- TEXT BLOCK
The German driver dominated proceedings in Texas today, leading all but two laps and eventually finishing over six seconds ahead of second-placed Romain Grosjean, who in turn held off Red Bull’s Mark Webber in the final few laps of the race to secure his best result of the season so far. Lewis Hamilton’s winning streak in the USA came to an end as he was forced to settle for P4, whilst Fernando Alonso fought back from a poor start to finish fifth ahed of Nico Hulkenberg. Sergio Perez impressed in front of a sizeable Mexican fan-base to finish seventh, whilst Valtteri Bottas scored his first points in Formula One in eighth place.

Vettel made his usual good start from pole position, but teammate Webber was not so fortunate as Grosjean managed to slingshot around the outside of turn one to jump up into second place. Lewis Hamilton followed suit to claim P3 whilst Fernando Alonso struggled and dropped down to seventh. Further back, Heikki Kovalainen’s lack of recent racing showed as he dropped down to P12, but the real drama came further back as Adrian Sutil made contact with Pastor Maldonado, resulting in the Force India driver spinning into the wall and out of the race on the main straight. The safety car was deployed on the first lap to allow his car to be recovered, giving Esteban Gutierrez the chance to pit for repairs.

- WORK TO COMPLETE
**A)** In the race report, which driver scored his first Formula One points, and in what position did he finish?
**B)** From the race report, extract the passage starting at "The German driver" and ending at "in eighth place.".

- STORED ROWS
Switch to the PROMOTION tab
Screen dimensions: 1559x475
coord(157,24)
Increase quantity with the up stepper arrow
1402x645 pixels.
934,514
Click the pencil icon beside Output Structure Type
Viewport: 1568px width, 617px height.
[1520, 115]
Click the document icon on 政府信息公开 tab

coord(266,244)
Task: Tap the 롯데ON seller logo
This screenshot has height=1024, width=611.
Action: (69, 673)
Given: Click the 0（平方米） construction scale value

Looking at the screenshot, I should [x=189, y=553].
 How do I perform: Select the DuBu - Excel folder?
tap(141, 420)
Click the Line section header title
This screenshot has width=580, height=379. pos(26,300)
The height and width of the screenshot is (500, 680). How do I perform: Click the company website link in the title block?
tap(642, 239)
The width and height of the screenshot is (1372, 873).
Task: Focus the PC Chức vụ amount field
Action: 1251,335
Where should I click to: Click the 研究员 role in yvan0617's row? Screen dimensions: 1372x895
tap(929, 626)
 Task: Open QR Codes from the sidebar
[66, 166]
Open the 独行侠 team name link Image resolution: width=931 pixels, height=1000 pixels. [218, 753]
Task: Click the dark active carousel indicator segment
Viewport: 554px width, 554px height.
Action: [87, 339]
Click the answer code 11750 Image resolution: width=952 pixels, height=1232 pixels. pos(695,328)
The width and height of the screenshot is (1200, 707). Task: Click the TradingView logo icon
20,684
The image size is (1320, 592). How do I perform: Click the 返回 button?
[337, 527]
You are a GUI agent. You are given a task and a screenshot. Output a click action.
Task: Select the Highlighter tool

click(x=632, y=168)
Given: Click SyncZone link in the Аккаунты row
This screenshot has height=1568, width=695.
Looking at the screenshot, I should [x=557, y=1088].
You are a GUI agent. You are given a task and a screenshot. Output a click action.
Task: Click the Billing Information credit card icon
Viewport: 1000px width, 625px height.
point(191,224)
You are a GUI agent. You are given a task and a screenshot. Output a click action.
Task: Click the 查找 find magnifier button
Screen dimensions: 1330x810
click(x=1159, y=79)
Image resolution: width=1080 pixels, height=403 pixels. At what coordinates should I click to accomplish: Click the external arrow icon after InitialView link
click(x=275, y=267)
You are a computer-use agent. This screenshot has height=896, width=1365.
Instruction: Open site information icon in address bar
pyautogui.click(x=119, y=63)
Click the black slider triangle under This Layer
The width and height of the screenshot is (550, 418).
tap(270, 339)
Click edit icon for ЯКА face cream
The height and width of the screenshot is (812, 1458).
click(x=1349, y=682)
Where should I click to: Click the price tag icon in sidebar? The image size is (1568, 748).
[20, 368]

- ANSWERS BY TASK
**A)** Valtteri Bottas, in eighth place.

**B)**
The German driver dominated proceedings in Texas today, leading all but two laps and eventually finishing over six seconds ahead of second-placed Romain Grosjean, who in turn held off Red Bull’s Mark Webber in the final few laps of the race to secure his best result of the season so far. Lewis Hamilton’s winning streak in the USA came to an end as he was forced to settle for P4, whilst Fernando Alonso fought back from a poor start to finish fifth ahed of Nico Hulkenberg. Sergio Perez impressed in front of a sizeable Mexican fan-base to finish seventh, whilst Valtteri Bottas scored his first points in Formula One in eighth place.